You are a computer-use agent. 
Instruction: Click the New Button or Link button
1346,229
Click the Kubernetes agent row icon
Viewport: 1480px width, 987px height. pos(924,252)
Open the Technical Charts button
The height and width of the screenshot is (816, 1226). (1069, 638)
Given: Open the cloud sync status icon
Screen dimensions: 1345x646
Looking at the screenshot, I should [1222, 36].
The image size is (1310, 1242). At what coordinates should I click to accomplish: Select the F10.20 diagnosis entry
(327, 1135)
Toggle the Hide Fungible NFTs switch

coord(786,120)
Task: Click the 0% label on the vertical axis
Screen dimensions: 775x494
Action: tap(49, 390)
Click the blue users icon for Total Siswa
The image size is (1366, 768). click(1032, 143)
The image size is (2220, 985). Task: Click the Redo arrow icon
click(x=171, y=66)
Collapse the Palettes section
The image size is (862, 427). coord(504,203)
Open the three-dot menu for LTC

• _Task directions_: Give the data again, unchanged in every line.

• _Response_:
You are a computer-use agent. 
Instruction: Click the New Button or Link button
1346,229
Click the Kubernetes agent row icon
Viewport: 1480px width, 987px height. pos(924,252)
Open the Technical Charts button
The height and width of the screenshot is (816, 1226). (1069, 638)
Given: Open the cloud sync status icon
Screen dimensions: 1345x646
Looking at the screenshot, I should [1222, 36].
The image size is (1310, 1242). At what coordinates should I click to accomplish: Select the F10.20 diagnosis entry
(327, 1135)
Toggle the Hide Fungible NFTs switch

coord(786,120)
Task: Click the 0% label on the vertical axis
Screen dimensions: 775x494
Action: tap(49, 390)
Click the blue users icon for Total Siswa
The image size is (1366, 768). click(1032, 143)
The image size is (2220, 985). Task: Click the Redo arrow icon
click(x=171, y=66)
Collapse the Palettes section
The image size is (862, 427). coord(504,203)
Open the three-dot menu for LTC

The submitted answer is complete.